PÁGINA:

Conforme o auditor Filipe Leiria, que preside o Sindicato de Auditores Públicos Externos do Tribunal de Contas do Estado, é fundamental que sejam bem atestados os nexos de causalidade entre o evento climático e a necessidade do gasto, tanto no que se refere ao objeto quanto a temporalidade. “Já sobre a questão fiscal, em linhas gerais, pode-se projetar aumento dos gastos dos municípios, com a ressalva de que parte dos recursos virá de repasses da União, e queda da arrecadação. É precipitado, contudo, precisar, neste momento, qual o impacto desta combinação para o Estado”.

Destruição vai engrossar lista de argumentos do governo para renegociar RRF

A destruição gerada pelas chuvas que seguem atingindo o RS, e que alcança desde parte das produções agrícola e industrial até o setor de serviços, além das dificuldades logísticas que passaram a enfrentar as regiões afetadas, deve se somar ao rol de argumentos que o governo do Estado vem utilizando na tentativa de renegociar os termos de sua adesão ao Regime de Recuperação Fiscal (RRF).

DADOS EXIBIDOS:

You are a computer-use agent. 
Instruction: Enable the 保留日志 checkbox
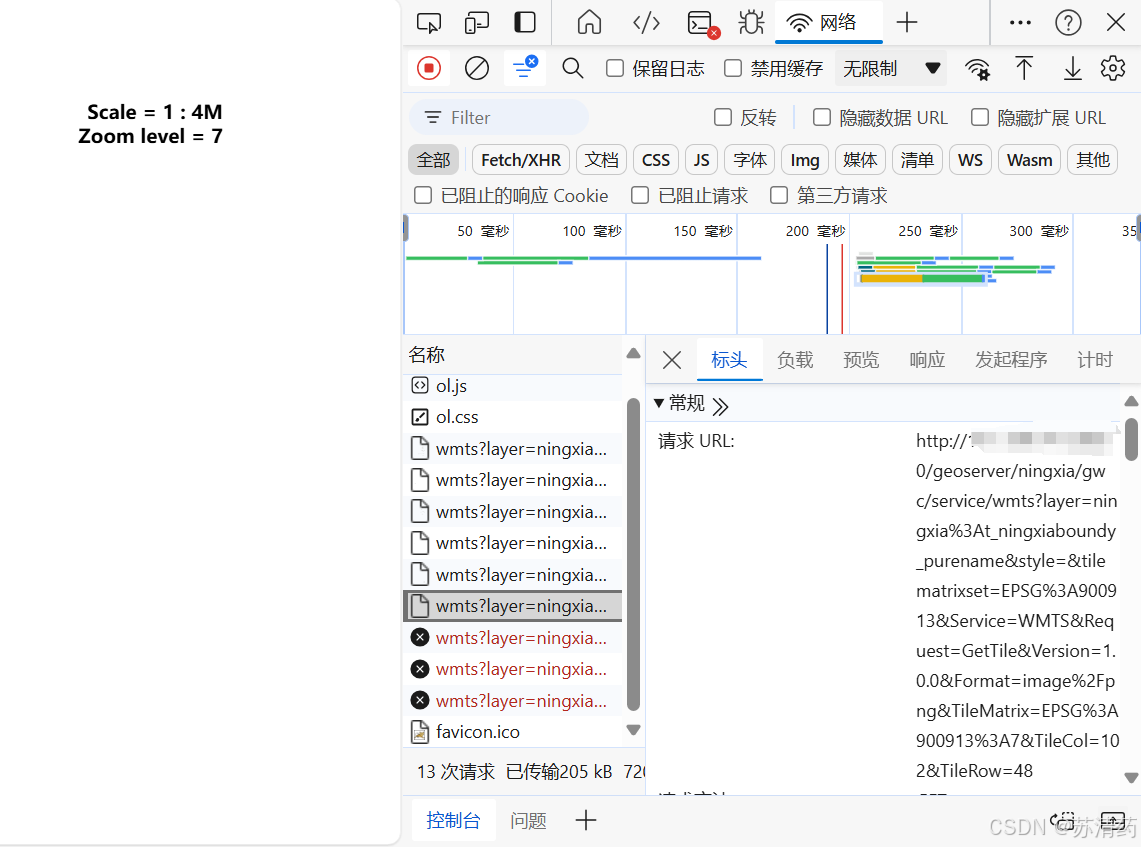pos(615,68)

INSTRUÇÕES:
• A. Segundo a página, que fatores devem reforçar os argumentos do governo do Estado para renegociar os termos da adesão ao RRF? Responda em uma a três frases.
• B. Diga se cada afirmação concorda com a página, respondendo sim ou não e citando as palavras exatas que decidem: (i) Filipe Leiria preside um sindicato de auditores do Tribunal de Contas do Estado. (ii) Leiria afirma já ser possível precisar o impacto da combinação de gastos e arrecadação para o Estado. (iii) Leiria projeta aumento da arrecadação dos municípios.
• C. Devolva, sem alterações, o trecho da página que vai de "Destruição vai engrossar" até "Recuperação Fiscal (RRF).".
Os dados não são necessários para resolver as tarefas.

RESPOSTAS:
• A. Deve reforçar esses argumentos a destruição causada pelas chuvas que seguem atingindo o RS, que alcança desde parte das produções agrícola e industrial até o setor de serviços. Somam-se a isso as dificuldades logísticas que as regiões afetadas passaram a enfrentar.

• B.
(i) Sim: "que preside o Sindicato de Auditores Públicos Externos do Tribunal de Contas do Estado".
(ii) Não: "É precipitado, contudo, precisar, neste momento, qual o impacto desta combinação para o Estado".
(iii) Não: "e queda da arrecadação".

• C.
Destruição vai engrossar lista de argumentos do governo para renegociar RRF

A destruição gerada pelas chuvas que seguem atingindo o RS, e que alcança desde parte das produções agrícola e industrial até o setor de serviços, além das dificuldades logísticas que passaram a enfrentar as regiões afetadas, deve se somar ao rol de argumentos que o governo do Estado vem utilizando na tentativa de renegociar os termos de sua adesão ao Regime de Recuperação Fiscal (RRF).